Don Barry

Profile
- Position: Centre

Personal information
- Born: June 23, 1931 Edmonton, Alberta, Canada
- Died: May 30, 2014 (aged 82) Canmore, Alberta, Canada
- Listed height: 5 ft 11 in (1.80 m)
- Listed weight: 215 lb (98 kg)

Career history
- 1952–1962: Edmonton Eskimos

Awards and highlights
- Grey Cup champion (1954, 1955, 1956);

= Don Barry (Canadian football) =

Canadian football player (1931–2014)

Donald Joseph Barry (June 23, 1931 - May 30, 2014) was a Canadian professional football player who played for the Edmonton Eskimos. He won the Grey Cup with them in 1954, 1955 and 1956. Barry was born in Edmonton He was inducted into the Alberta Sports Hall of Fame in 2007 and the City of Edmonton's Hall of Fame in 2010. Don also contributed to Canadian football as a coach in Edmonton: St.

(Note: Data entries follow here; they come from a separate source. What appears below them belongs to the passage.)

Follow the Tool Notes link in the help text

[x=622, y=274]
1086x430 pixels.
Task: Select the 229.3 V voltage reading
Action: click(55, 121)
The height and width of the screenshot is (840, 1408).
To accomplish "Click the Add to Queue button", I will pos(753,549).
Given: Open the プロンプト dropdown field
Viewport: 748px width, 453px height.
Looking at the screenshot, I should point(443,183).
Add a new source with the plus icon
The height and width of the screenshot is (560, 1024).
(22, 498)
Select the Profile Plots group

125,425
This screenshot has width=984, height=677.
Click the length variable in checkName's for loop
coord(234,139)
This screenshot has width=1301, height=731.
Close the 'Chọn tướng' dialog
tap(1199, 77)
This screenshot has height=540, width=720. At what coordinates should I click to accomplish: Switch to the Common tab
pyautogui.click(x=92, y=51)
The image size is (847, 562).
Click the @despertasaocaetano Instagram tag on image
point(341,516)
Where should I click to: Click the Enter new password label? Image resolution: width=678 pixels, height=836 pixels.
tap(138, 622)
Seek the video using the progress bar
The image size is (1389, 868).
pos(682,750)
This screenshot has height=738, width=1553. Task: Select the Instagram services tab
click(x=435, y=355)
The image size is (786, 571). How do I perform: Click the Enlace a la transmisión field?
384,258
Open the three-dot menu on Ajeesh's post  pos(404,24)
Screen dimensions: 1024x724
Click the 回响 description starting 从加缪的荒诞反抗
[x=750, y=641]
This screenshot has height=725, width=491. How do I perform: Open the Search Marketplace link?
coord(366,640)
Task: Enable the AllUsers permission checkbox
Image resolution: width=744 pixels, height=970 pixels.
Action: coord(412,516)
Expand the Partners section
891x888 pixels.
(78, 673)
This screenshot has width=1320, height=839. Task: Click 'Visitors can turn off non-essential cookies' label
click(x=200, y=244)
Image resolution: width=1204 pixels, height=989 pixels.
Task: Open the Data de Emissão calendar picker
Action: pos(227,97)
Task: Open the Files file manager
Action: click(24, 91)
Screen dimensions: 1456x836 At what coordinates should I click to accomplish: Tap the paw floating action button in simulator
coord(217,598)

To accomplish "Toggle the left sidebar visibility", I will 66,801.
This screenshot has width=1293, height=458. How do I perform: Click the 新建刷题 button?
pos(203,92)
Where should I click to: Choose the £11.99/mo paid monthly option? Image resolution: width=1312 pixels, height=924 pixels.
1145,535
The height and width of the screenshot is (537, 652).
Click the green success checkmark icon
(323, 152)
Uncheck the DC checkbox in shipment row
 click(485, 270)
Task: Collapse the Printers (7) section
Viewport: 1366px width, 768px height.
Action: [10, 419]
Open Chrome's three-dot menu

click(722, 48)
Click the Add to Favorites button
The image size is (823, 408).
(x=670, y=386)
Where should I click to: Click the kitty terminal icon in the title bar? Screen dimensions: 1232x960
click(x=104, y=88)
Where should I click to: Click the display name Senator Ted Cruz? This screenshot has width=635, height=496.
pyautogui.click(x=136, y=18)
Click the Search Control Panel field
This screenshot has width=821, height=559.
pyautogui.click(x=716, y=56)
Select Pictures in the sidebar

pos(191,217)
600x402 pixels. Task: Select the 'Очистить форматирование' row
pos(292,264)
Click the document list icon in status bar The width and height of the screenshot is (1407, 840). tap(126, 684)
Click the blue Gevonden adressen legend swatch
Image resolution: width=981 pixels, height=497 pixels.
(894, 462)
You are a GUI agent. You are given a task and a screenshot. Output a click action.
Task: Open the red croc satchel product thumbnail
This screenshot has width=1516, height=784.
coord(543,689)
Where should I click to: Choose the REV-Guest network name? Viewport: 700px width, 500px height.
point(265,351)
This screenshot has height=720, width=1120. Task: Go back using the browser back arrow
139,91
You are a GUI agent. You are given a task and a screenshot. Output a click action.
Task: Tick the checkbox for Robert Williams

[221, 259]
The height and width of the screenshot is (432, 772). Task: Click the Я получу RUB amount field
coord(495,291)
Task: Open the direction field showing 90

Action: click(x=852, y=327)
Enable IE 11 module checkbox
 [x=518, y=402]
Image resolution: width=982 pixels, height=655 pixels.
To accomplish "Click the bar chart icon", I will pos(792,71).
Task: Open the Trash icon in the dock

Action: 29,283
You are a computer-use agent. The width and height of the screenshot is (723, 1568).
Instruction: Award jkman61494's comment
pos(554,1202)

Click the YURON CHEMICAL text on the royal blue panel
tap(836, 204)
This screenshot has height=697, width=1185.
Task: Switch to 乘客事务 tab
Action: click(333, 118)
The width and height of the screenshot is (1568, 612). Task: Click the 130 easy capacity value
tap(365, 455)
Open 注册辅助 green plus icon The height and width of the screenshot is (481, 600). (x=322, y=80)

Joseph’s High School; St. Anthony’s College, Edmonton Huskies, Edmonton Wildcats, and the University of Alberta Golden Bears (1967-1979: earning two Vanier Cups). He was proud to have been a guest coach (Offensive Line) in the 1987 CFL Players Association All-Star Game. He was married to Susan Kay Middlemiss in 1991. They later retired to Canmore, Alberta where he died in 2014.